- What is needed
Render the material below as a JSON list of strings, one string per line, with blank lines omitted. Leave the pictures out of the answer.
-- Start of Rows --
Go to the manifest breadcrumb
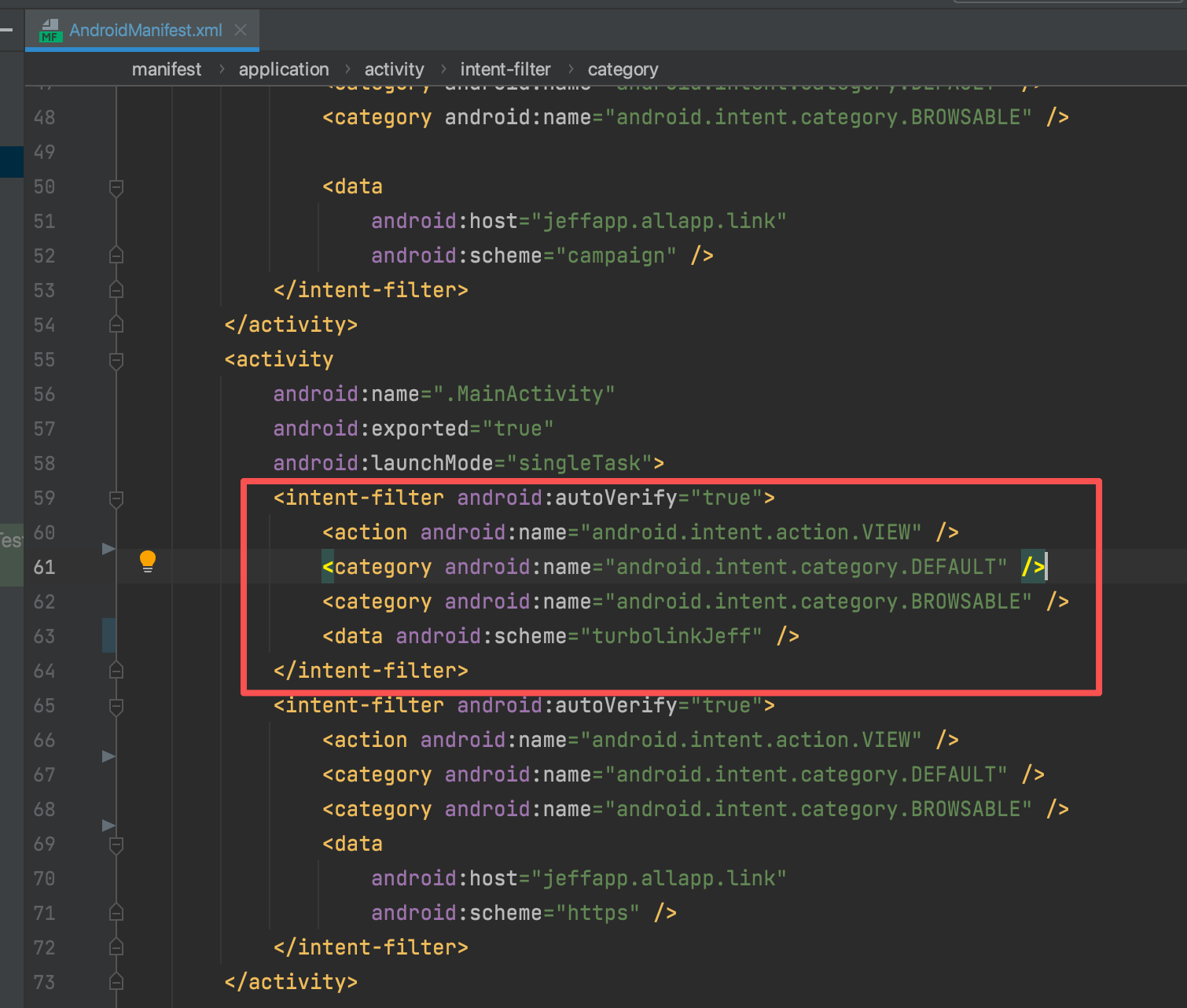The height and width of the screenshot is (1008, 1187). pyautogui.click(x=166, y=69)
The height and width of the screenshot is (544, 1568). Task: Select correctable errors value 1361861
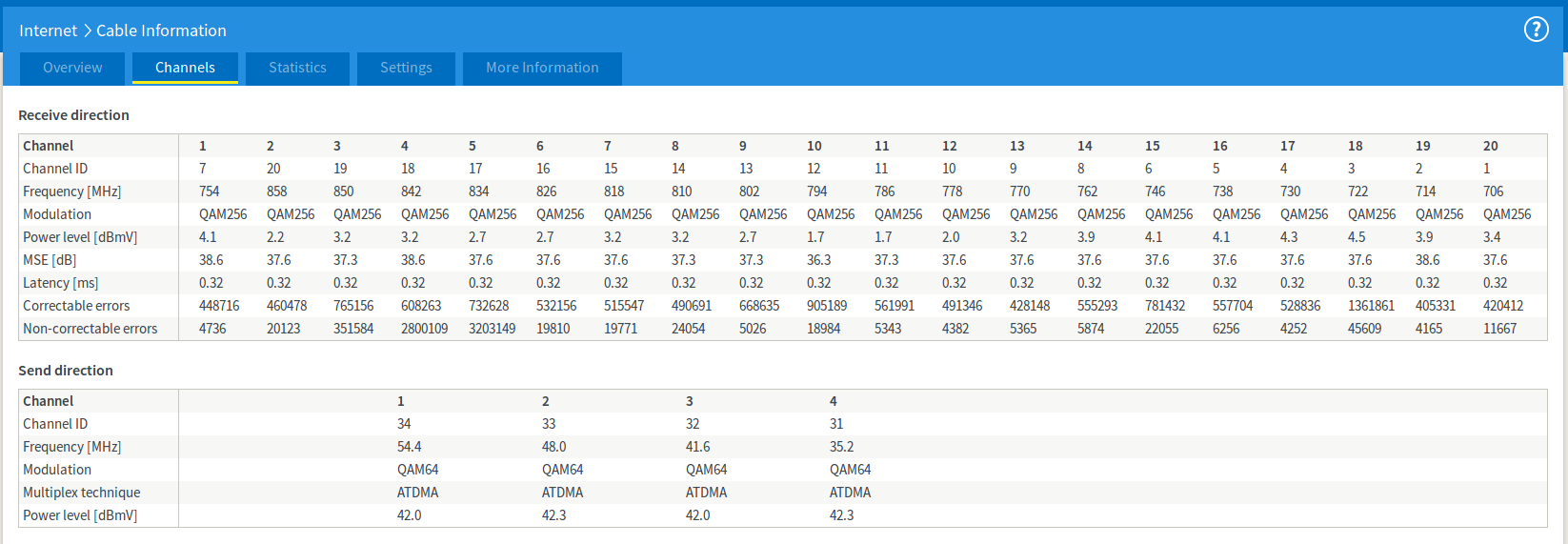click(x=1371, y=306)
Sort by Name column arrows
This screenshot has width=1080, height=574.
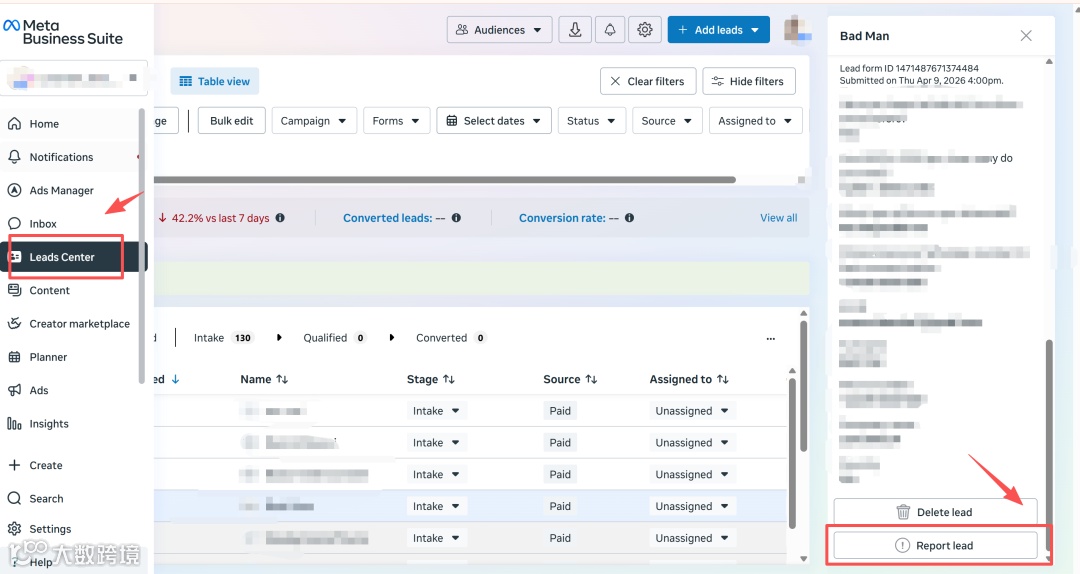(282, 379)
-- End of Rows --
- The completed task
[
  "Go to the manifest breadcrumb",
  "The height and width of the screenshot is (1008, 1187). pyautogui.click(x=166, y=69)",
  "The height and width of the screenshot is (544, 1568). Task: Select correctable errors value 1361861",
  "click(x=1371, y=306)",
  "Sort by Name column arrows",
  "This screenshot has width=1080, height=574.",
  "(282, 379)"
]